Sehun menggelengkan kepalanya dan dia menoleh, memandang Jyoti dengan tatapan lelah
sebelum akhirnya ia membuka suara.

“Saat itu aku takut kehilangan Maria. Aku dan dia sudah bersama lebih dari tujuh tahun dan
aku takut jika sebenarnya kamu adalah ilusi sementara. Aku menginginkan kebahagiaan
abadi dan rasanya kamu begitu fana, Jyoti. Tapi setelah dua minggu kembali bersama Maria
dan pindah dari kota ini, setelah dua minggu aku kehilanganmu, aku akhirnya tahu jika yang
kucari selama ini―yang kurasa bernama kebahagiaan bukanlah Maria yang memberi arti
selama tujuh tahun, tapi kamu yang datang bersama senyum manis dan segala cinta, kamu
yang bisa meluluhkan hatiku yang sekeras batu, kamu yang menawarkan ilusi sekaligus
kenyataan, dan kamu yang rela meninggalkan apapun demi aku. Jyoti, apa aku terlambat
untuk kembali?”

Jyoti tertawa, ia tertawa namun ia tahu kali ini ia sedang bahagia sampai tak memedulikan
lagi teh favoritnya yang kini menjadi dingin.

“Kamu tidak pernah terlambat,” jawabnya. “Karena aku yakin, kita memang ditakdirkan
untuk bertemu. Aku yakin dulu kita memang bertemu di saat yang salah tapi kalau memang
kita ditakdirkan untuk bertemu, kalau tidak seperti dulu, pasti kita akan bertemu di sebuah
tempat secara kebetulan, seperti berpapasan di jalan atau bertemu di sebuah bus.”

Jyoti menatap Sehun lama, lama sekali hingga ia tahu jika akhirnya, kali ini, takdir
mempertemukan mereka di waktu yang sungguh tepat, di mana ilusi dan kenyataan membaur
menjadi satu―menciptakan sebuah awal baru yang ia dambakan; kebahagiaan.

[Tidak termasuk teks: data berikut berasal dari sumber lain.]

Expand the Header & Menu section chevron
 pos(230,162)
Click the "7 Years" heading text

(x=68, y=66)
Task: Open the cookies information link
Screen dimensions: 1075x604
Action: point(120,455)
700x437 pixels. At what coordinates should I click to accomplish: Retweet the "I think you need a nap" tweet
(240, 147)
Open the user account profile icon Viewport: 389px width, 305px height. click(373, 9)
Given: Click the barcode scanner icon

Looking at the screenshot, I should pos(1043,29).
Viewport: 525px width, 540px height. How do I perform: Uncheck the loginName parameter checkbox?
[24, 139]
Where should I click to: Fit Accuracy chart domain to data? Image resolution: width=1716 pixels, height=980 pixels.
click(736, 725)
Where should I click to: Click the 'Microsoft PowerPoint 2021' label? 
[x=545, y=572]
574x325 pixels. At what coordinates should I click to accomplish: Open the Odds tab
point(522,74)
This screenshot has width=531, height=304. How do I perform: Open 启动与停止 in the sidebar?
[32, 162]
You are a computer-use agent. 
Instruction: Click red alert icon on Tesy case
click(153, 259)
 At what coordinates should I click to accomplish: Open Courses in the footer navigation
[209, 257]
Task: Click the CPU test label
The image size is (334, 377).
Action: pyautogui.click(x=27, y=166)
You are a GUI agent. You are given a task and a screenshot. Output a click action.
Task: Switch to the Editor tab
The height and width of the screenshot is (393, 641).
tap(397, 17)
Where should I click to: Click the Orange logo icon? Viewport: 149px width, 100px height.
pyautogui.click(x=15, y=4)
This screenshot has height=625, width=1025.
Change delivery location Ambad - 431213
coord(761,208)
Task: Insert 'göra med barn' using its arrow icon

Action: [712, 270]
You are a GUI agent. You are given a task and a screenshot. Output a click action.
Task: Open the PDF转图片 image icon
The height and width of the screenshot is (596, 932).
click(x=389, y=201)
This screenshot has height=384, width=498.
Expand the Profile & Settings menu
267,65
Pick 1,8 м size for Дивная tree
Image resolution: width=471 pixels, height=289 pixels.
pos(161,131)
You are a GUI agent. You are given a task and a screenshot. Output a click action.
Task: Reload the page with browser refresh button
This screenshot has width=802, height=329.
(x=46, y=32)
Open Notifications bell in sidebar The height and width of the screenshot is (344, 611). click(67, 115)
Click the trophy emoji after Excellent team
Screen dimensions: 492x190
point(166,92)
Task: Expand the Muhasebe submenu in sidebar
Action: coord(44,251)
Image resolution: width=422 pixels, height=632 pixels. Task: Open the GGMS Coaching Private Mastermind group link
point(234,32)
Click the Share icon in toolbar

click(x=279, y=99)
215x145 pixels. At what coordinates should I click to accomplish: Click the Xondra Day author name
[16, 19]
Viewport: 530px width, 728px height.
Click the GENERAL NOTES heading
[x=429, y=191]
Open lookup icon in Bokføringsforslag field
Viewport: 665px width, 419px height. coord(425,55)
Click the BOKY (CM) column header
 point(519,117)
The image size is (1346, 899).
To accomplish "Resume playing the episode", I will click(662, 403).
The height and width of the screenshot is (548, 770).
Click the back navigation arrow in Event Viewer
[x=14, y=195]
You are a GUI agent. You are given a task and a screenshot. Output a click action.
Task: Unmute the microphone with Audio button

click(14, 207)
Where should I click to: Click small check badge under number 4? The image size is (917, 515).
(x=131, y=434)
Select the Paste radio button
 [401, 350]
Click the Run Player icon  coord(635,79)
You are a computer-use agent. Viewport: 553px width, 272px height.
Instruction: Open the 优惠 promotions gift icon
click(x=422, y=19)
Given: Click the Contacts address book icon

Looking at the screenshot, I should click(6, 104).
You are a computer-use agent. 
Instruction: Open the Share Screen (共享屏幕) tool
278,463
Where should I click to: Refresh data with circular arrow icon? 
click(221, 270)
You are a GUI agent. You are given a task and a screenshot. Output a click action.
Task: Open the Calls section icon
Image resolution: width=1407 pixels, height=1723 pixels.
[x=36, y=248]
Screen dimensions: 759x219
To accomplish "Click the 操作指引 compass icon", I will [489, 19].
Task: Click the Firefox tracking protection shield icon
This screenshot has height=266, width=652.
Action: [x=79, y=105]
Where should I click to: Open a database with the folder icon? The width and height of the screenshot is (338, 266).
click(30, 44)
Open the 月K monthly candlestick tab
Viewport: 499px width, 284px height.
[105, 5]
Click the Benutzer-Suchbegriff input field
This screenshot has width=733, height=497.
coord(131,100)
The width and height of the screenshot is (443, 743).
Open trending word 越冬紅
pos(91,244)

“Karena kita dalam satu lingkar takdir,” katanya.

Jyoti menyukai aroma cinnamon yang terbias di udara, bercampur dengan harum teh melati
yang terbaur di udara, menyergap langit-langit kafe yang perlahan merangkak ke dalam
hatinya dan mengendap disana―membawa satu kepingan memori baru bernama cinta.